By Tim Hardy
These are the two best articles I’ve read on proposals to tackle twitter abuse. I’d recommend anyone interested in the topic – and if you’re not, why not? – to read both.
Prevalent myths about the legal status of Twitter (and other online platforms) include:
- Twitter already has effective systems in place to deter abuse
- Twitter acts only as a conduit and is not liable for its users’ acts
- What is being proposed creates a legal right which did not previously exist
- What is being proposed is a one-stop, automatic ban function
- Abuse is a basic reality of life on-line; anyone bothered by it should leave
- Proposals to make abuse reporting easier attack freedom of speech.
Twitter Abuse: Law and Myth by Susan Hall.

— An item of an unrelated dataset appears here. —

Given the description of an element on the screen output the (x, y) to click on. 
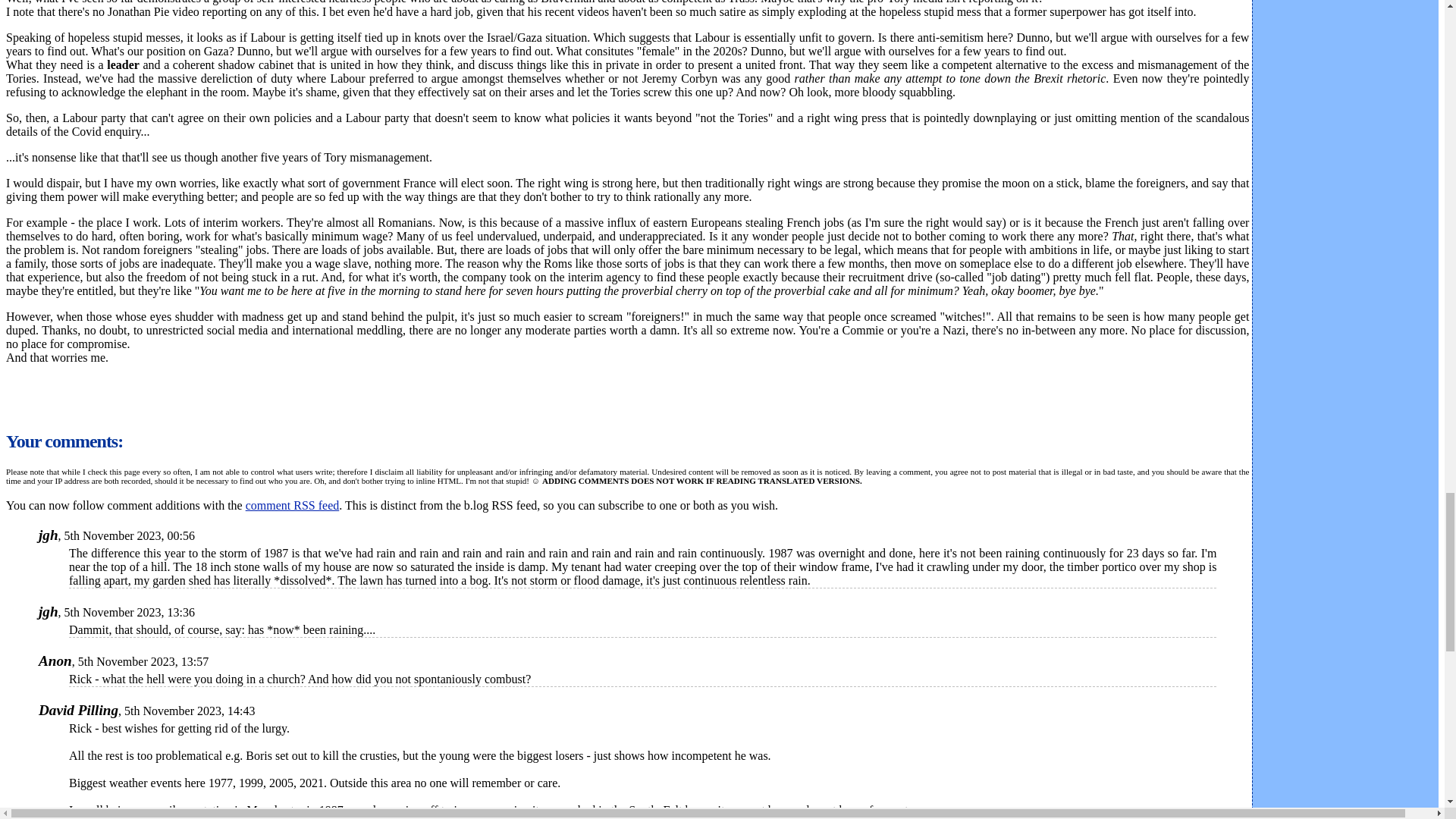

I’ve seen a concern that an easy ‘report abuse’ button on Twitter could be taken up by celebrities looking to sick their followers onto someone. But if implemented intelligently, the system could actually spell the end of that kind of abuse of power. If I get a load of reports in a short timeframe it’s fairly obvious it’s been sparked by something specific. If a tweet is constantly reported that was directed at someone famous, it’s the work of a few minutes to check that celebrity’s timeline and see if they unleashed the mob. In such a situation I think a short sleb suspension would be in order; banning people for malicious reporting does happen and I’ve done it.